Monday, January 7, 2013

Pelangi Payungi Bumi


oleh Hasan Al-Jaizy


Air mata itu lebih terasa mengalir jika manusia merundukkan kepalanya. Jarang ada manusia menangis dan menumpahkan isi hatinya dalam kondisi kepala menengadah.

Si keras kepala dan si sombong jarang menangis. Kepalanya terlalu sering menengadah. Merasa di atas siapa-siapa.

Kepala yang tegak itu baik ditampilkan depan makhluk.
Namun selamanya di depan khalik, tundukkan kepala.

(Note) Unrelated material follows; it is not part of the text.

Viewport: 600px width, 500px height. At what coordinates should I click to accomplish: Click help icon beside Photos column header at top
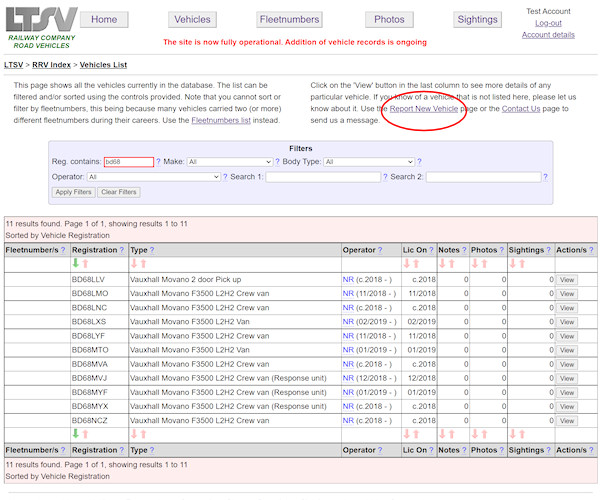click(502, 250)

Tegar adalah ketika ia menegak wajar di hadapan manusia selagi badai mempermainkan lembaran-lembaran sirah hayat, selagi merunduk di depan Sang Pencipta manusia. Jika Dia hendaki badai berganti pelangi, pelangi akan mengganti. Jika Dia hendaki pelangi terhapus badai, badai menghapus.

Lihatlah hujan-hujan atau gerimis itu. Tiap titisannya turun ke bawah, tiada ke atas. Dan setelah hujan terbit garis-garis pelangi, seperti setelah menangisnya manusia, terbit harapan-harapan baru.

Maka bangkitlah wahai manusia dari keterpurukan; karena selama roda kehidupan berjalan, tiap sulit dan mudah hadir silih berganti. Tiap sakit ada obatnya. Dan tiap obat ada kadarnya. Jika begitu adanya, mengapa ada manusia merasa putus asa dengan qadar?